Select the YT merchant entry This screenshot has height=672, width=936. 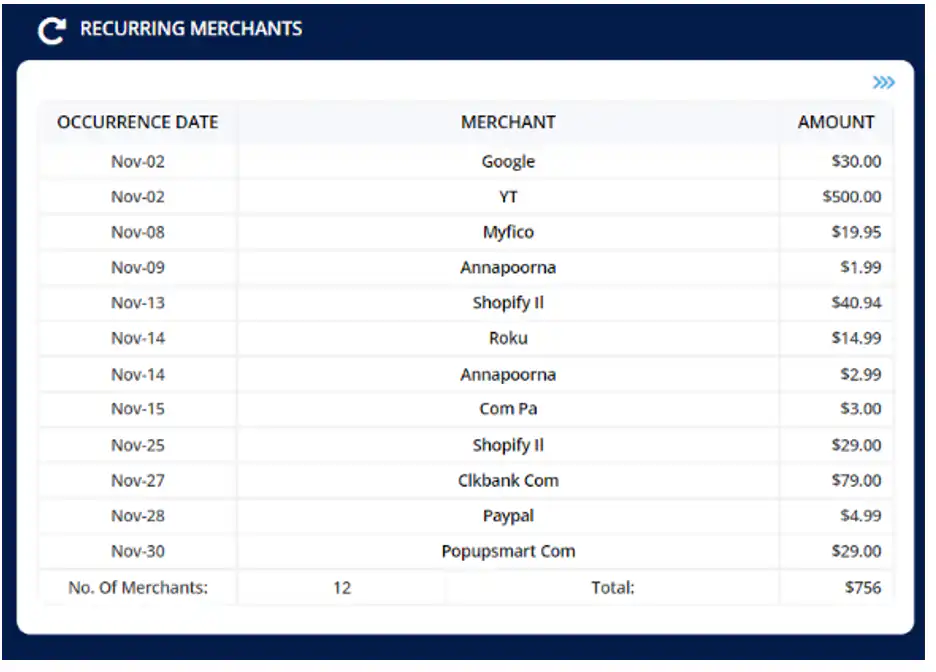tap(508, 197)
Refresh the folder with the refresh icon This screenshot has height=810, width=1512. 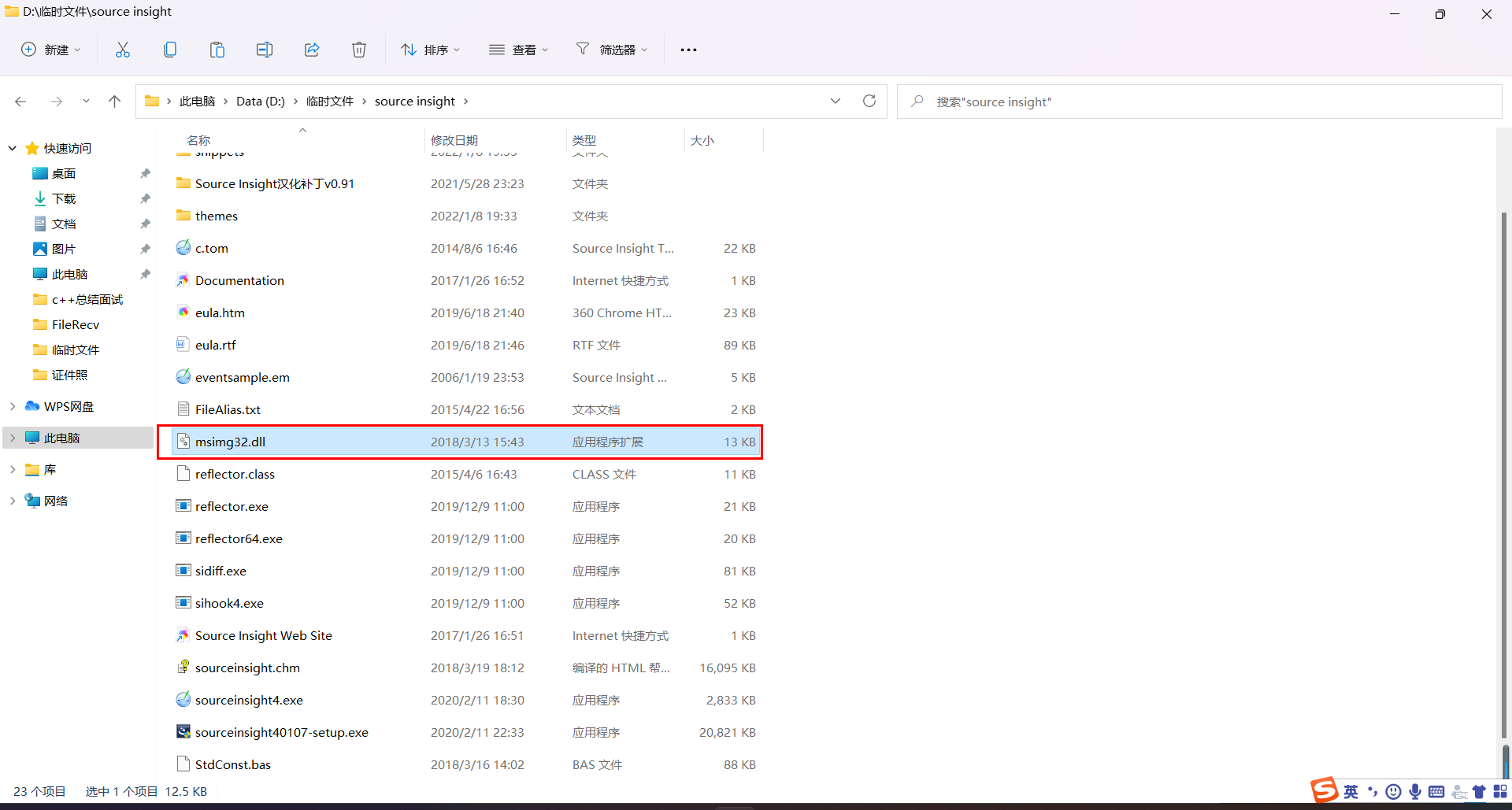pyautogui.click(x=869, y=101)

...

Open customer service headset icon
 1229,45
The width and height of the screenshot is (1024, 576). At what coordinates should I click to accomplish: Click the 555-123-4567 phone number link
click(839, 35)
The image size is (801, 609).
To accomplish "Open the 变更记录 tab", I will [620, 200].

REQUIRED WORK: Return the lines verbatim, beginning with the line that contains "The image size is (801, 609)." and ending after the line that contains "will [620, 200].".

ANSWER IN FULL:
The image size is (801, 609).
To accomplish "Open the 变更记录 tab", I will [620, 200].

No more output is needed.